Gdy zaczęłam prowadzić bloga miałam silną motywację.Przez 4
miesiące ćwiczyłam 5 razy w tygodniu na siłowni ( 1 godz trening
siłowy + 40 min cardio) mając jednocześnie ułożoną dietę.
Dieta składała się z 5 posiłków, 30 g płatków owsianych z
jajkami i owocem, a potem tradycyjnie warzywka + ryż/kasza z
kurczakiem. Znacie te klimaty? Ja uzyskałam efekt odwrotny od
oczekiwanego. Rozrosłam się jeszcze bardziej.. I wierzcie, to nie
były mięśnie. Waga, centymetr, ubrania ciasne, okrągła twarz.

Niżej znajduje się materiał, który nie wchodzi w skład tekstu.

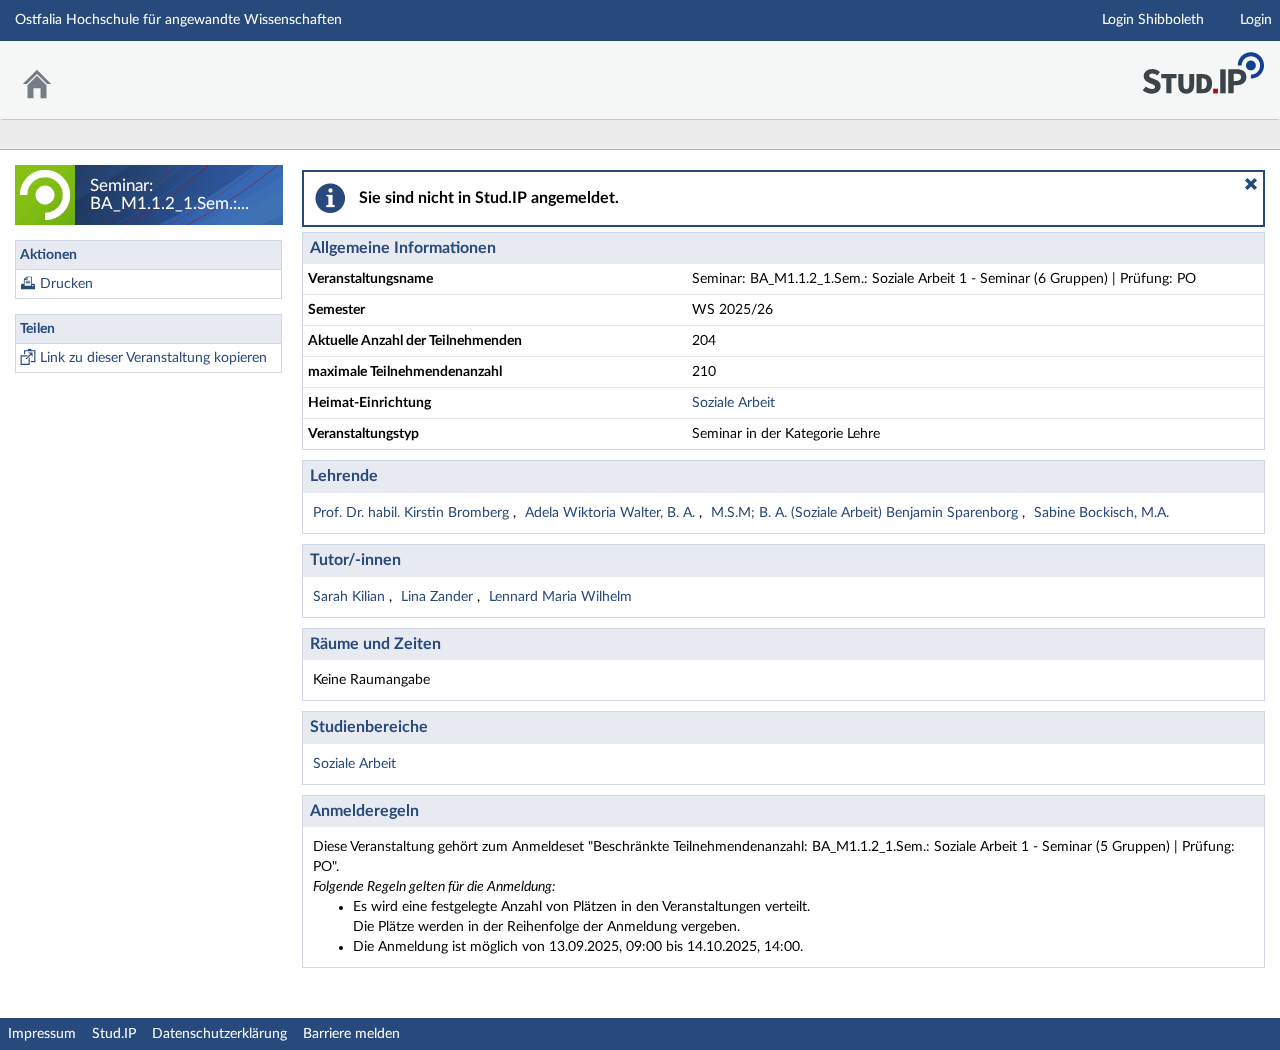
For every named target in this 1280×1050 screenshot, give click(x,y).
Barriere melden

Odmierzałam wszystko, co do grama. Wiedziałam co to sztanga i
martwy ciąg, no i co? Pogubiłam się, bo inni chudli, a ja
tyłam.
Zdesperowana zaczęłam odchudzać się na własną
rękę. Głód...głód...głód i głód! Żyłam na jogurice z 3
łyżkami musli, albo owsiance na wodzie, do tego owoc (a z czasem i
nie), na obiad sałatka z kurczakiem, a potem już nić. Przy tym
ćwiczyłam w domu, również 4-5 razy w tygodniu. Na początku
troszeczę schudłam, a potem waga zatrzymała się, a nawet szła w
górę. Wytrzymałam tak długo, ale byłabym w stanie ciągnąć to
dalej. Niestety, wiem, że to nie jest zdrowe, a efektów nie
ma.
Cień nadziei ukazał się pod postacią dietetyka.
Zrobiono ze mną BARDZO szczegółowy wywiad. Są tam zawarte
wszystkie informacje o przebytych chorobach, testowanych dietach,
aktywności fizycznej, ulubionej i znienawidzonej żywności. Ale
wiecie co? Poczułam ulgę, bo WRESZCIE ktoś potraktował mnie
indywidualnie. W tej chwili czekam na wynik badania witaminy "D".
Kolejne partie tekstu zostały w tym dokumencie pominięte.